Il Tribunale Supremo dello Stato di Victoria, in Australia, nei giorni scorsi ha condannato un’attivista pro-life, Michelle Fraser, per aver mostrato due immagini di un aborto durante una manifestazione del 2013.

La motivazione data dai giudici per la sentenza emessa è che tali immagini, nel contesto attuale, possono essere fonte di angoscia e pericolose per la sensibilità delle persone in quanto sgradevoli, ripugnanti, repulsive e addirittura offensive. Strano: ma se a venir estratto dal corpo è soltanto un grumo di cellule, perché nascerebbe tutta questa angoscia e soprattutto perché vedere certe foto sarebbe offensivo? Offensivo per chi? L’aborto è un diritto della donna, o no? E ad essere buttata nei rifiuti ospedalieri è una persona, o no?

Nella fattispecie, Michelle Fraser si era recata davanti ad una clinica abortista mettendo in bella mostra le immagini dell’aborto di un bambino di 10-12 settimane e di uno di 24 settimane (sei mesi). L’intenzione, come ammette lei stessa, era proprio quella di mostrare la realtà della cosiddetta interruzione di gravidanza e di dar voce a chi non ha voce, ovvero ai bimbi non ancora nati.
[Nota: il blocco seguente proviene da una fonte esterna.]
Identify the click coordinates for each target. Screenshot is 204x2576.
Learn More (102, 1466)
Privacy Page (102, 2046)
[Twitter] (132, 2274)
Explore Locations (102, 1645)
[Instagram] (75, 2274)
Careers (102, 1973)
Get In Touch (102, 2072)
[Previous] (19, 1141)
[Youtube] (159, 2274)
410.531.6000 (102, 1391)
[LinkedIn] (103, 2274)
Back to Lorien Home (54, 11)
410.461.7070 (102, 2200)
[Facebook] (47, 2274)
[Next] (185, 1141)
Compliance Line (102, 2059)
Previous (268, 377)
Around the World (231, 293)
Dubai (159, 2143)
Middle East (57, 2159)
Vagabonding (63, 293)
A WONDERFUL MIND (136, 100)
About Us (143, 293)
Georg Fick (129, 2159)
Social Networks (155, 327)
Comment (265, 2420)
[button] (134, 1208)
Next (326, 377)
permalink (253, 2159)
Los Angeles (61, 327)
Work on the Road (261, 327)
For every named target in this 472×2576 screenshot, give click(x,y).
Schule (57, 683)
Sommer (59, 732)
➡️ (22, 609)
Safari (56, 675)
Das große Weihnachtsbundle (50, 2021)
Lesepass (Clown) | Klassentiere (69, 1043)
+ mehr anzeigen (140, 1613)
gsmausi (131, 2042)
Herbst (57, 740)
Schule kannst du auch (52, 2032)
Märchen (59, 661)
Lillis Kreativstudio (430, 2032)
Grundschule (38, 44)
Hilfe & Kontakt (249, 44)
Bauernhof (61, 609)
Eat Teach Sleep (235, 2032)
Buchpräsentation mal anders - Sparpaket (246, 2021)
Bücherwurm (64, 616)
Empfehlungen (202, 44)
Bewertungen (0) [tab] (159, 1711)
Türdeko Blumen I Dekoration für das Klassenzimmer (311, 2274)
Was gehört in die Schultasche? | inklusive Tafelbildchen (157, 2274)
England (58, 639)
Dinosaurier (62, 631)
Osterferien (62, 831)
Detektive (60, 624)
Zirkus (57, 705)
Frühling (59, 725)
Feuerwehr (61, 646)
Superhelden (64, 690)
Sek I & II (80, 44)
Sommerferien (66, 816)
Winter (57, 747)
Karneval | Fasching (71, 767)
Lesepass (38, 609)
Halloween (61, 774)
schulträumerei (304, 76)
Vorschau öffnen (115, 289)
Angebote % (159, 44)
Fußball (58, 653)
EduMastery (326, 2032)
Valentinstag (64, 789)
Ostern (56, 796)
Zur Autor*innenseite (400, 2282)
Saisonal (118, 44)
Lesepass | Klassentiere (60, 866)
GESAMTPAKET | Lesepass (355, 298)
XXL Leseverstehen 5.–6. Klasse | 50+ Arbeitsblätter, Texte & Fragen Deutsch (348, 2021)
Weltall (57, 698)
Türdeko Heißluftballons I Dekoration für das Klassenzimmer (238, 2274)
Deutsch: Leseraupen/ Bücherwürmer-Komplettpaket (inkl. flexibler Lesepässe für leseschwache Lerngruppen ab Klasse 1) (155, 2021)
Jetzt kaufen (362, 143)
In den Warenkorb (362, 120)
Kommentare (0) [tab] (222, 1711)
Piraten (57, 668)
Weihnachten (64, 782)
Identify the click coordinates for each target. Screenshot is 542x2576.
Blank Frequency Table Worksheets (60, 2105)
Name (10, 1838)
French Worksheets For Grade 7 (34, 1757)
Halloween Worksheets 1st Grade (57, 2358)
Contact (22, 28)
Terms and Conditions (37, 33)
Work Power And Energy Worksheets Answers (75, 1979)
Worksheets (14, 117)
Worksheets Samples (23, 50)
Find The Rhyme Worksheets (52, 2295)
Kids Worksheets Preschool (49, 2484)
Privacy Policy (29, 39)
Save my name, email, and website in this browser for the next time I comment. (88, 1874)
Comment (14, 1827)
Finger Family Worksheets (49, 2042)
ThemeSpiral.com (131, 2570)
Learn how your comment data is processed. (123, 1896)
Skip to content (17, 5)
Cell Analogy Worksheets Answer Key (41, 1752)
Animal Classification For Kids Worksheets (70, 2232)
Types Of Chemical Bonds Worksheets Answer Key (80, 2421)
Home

Ecco dunque svelata ancora una volta la suprema ipocrisia del totalitarismo moderno: l’aborto si finanzia con soldi pubblici, è una conquista, ma è vietato raccontarlo. Per questo motivo non dobbiamo avere paura nel mostrare quello che veramente è. Solo così potremo portare avanti un’efficace opera di sensibilizzazione dell’opinione pubblica e contribuire a salvare più vite possibili, sia di bambini, sia di mamme disperate.